■ STORED DATA:
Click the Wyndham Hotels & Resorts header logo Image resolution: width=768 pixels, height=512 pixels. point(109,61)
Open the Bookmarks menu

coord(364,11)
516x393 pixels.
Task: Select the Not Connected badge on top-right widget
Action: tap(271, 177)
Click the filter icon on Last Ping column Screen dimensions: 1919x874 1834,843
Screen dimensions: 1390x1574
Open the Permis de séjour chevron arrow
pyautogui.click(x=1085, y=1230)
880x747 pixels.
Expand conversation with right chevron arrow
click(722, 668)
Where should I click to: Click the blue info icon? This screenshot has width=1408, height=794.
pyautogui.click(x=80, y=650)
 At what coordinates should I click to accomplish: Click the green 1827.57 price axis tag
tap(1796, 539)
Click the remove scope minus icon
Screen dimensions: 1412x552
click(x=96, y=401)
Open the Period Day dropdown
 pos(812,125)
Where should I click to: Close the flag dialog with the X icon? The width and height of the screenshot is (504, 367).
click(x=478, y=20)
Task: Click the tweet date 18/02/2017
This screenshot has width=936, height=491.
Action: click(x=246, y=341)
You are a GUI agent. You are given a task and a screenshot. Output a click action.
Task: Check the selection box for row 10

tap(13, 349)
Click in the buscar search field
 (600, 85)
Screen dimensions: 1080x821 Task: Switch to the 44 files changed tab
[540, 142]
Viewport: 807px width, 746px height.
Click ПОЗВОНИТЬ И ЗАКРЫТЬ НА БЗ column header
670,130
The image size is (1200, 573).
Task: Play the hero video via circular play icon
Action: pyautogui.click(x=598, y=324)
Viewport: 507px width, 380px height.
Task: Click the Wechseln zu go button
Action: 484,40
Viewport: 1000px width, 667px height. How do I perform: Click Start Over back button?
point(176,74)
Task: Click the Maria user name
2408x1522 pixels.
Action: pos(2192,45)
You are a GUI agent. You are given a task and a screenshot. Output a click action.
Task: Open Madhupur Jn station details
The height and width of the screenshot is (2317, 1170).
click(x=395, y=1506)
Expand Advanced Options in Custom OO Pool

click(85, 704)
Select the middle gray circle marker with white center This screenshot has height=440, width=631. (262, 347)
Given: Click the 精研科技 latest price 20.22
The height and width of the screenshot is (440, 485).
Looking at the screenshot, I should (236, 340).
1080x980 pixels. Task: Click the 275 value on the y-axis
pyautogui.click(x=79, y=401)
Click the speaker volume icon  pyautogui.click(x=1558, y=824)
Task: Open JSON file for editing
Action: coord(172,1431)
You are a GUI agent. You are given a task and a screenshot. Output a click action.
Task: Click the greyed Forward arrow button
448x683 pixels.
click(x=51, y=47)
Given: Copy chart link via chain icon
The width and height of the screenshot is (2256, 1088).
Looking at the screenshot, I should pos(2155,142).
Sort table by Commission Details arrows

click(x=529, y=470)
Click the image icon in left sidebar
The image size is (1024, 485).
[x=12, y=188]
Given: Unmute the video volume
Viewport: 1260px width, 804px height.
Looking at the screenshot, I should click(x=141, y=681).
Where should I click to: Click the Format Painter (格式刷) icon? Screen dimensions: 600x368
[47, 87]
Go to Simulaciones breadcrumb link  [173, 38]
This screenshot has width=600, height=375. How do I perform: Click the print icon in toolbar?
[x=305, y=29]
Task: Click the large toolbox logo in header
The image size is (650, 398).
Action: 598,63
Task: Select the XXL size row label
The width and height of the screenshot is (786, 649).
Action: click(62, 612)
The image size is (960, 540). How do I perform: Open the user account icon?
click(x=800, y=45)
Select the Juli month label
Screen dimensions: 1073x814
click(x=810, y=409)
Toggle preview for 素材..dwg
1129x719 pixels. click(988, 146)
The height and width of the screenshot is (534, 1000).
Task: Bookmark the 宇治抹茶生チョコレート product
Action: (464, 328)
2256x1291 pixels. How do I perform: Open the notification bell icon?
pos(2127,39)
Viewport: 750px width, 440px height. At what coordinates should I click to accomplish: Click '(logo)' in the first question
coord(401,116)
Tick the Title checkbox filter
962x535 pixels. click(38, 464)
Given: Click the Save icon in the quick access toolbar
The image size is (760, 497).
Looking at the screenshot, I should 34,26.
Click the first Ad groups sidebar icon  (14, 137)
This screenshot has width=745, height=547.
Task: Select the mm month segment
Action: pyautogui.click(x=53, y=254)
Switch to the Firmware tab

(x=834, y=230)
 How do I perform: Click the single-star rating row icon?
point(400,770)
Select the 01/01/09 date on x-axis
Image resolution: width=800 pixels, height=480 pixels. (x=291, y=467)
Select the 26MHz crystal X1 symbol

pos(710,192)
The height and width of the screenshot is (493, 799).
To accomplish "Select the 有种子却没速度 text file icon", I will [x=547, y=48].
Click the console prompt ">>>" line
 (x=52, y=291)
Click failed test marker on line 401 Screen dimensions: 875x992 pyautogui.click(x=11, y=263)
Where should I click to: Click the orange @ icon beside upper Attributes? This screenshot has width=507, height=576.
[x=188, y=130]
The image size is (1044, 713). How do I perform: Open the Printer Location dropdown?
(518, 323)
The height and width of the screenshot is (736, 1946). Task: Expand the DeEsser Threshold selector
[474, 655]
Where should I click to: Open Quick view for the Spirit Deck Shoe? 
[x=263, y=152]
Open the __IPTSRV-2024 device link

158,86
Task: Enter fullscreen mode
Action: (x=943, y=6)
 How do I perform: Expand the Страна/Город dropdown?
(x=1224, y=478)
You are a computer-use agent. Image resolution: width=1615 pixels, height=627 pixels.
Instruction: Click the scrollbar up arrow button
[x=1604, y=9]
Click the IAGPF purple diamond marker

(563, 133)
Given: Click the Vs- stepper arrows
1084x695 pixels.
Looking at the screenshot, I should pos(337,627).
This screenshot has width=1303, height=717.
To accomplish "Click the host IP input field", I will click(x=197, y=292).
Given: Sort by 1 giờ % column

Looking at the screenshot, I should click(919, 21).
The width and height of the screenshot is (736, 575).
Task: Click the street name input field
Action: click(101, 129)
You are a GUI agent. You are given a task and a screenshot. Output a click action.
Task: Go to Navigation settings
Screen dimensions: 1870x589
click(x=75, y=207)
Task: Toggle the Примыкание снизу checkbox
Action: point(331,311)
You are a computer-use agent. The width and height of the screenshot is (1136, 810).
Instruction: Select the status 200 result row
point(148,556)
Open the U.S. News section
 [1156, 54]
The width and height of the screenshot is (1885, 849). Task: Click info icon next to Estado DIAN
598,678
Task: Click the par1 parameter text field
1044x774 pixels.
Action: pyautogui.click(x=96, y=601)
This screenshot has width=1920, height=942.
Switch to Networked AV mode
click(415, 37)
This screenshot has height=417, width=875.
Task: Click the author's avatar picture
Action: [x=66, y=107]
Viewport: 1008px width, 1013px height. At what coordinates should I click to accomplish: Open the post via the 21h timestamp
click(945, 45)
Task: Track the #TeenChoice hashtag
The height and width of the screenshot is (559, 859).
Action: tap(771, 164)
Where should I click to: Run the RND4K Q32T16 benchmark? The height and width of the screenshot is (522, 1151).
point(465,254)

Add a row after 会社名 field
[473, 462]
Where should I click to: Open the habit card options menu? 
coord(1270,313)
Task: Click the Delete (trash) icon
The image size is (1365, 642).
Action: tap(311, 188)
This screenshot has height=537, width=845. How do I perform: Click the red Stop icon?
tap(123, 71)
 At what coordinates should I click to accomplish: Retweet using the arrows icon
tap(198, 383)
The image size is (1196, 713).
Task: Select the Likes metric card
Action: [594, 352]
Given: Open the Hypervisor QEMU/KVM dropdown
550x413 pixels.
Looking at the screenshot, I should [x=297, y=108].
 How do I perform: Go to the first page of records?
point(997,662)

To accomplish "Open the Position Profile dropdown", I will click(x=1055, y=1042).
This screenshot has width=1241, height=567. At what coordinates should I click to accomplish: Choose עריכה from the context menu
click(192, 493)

■ YOUR GOAL: In the listing above, how many lines have the string "computer" in them? Reply with only the figure.

■ YOUR SOLUTION: 2